Specificity at scale

When it comes to affinity-based proteomics, questions regarding the accuracy and specificity of protein measures continue to exist because they are indirect measurements through binding agents. Measurement specificity has always been a hallmark of mass spectrometry, as the technique involves direct analysis and sequencing of enzymatically-derived protein fragments known as peptides. Such peptide sequencing allows for the precise identification of proteins and their proteoforms, including protein variants and PTMs. Mass analyzer technology innovations such as trapped ion mobility continue to increase the number of peptides that can be captured per protein and thereby provide more points of quantitation.

Pairing this next-generation mass spectrometry instrumentation with optimized nanoparticle enrichment techniques, we can now achieve specificity at scale, delivering robust quantitative measures across more proteins, including exosomal proteins, extracellular vesicles, PTMs, and proteoforms.

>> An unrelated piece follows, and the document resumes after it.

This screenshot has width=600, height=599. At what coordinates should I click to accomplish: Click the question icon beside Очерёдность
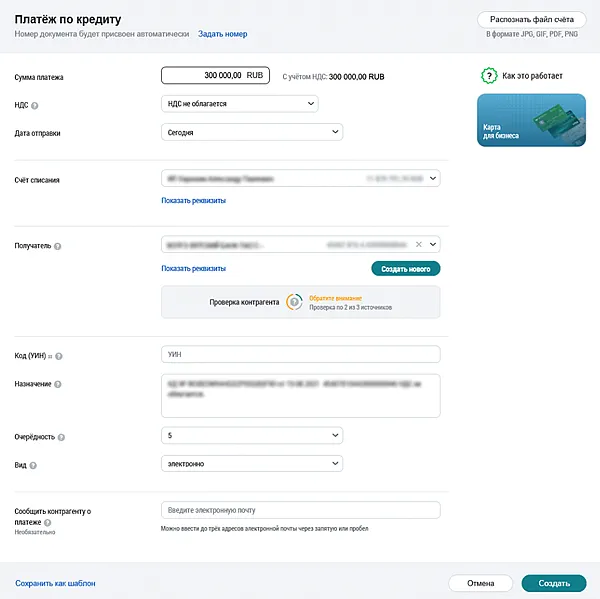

Mass spectrometry also offers an orthogonal approach to cross-validate protein measures made via affinity-based proteomics workflows, to confirm if the antibody or aptamer did in fact bind to the correct protein.⁶ For proteins identified via affinity proteomics, mass spectrometry can be deployed to further investigate those proteins’ PTMs and proteoforms for more granular understanding of protein functions and disease mechanisms.

Accelerated speed to insights

While hardware innovations have transformed the speed at which samples can be processed and mass spectrometry data can be collected—allowing for deep proteome coverage with precision and accuracy at high throughput—equally important is the software innovations that ensure that the data can be efficiently handled and analyzed. Cloud computing, paired with AI and machine learning (ML) tools that support workflows from spectral analysis to peptide mapping, are allowing rapid interpretation of population-scale datasets that drive statistically powerful investigations into human disease pathology and therapeutic development.

Taken together, proteomics workflows can now provide the sensitivity, specificity, and speed that drug developers need to effectively deploy protein-based biomarker strategies in their pipelines. Enhanced specificity and sensitivity allow for the identification of novel dynamic biomarkers and therapeutic targets that were previously undetectable. The ability to analyze PTMs and proteoforms provides deeper insights into disease mechanisms, enabling the development of targeted therapies that modulate specific protein functions. Improved analytical speed facilitates large-scale studies and the integration of proteomic data into clinical workflows, supporting personalized medicine approaches.

As Proteomics 2.0 continues to evolve and its applications continue to expand, it is clear that these orthogonal data streams will be integral to accelerate drug discovery, development, and deployment and central to the future of precision medicine.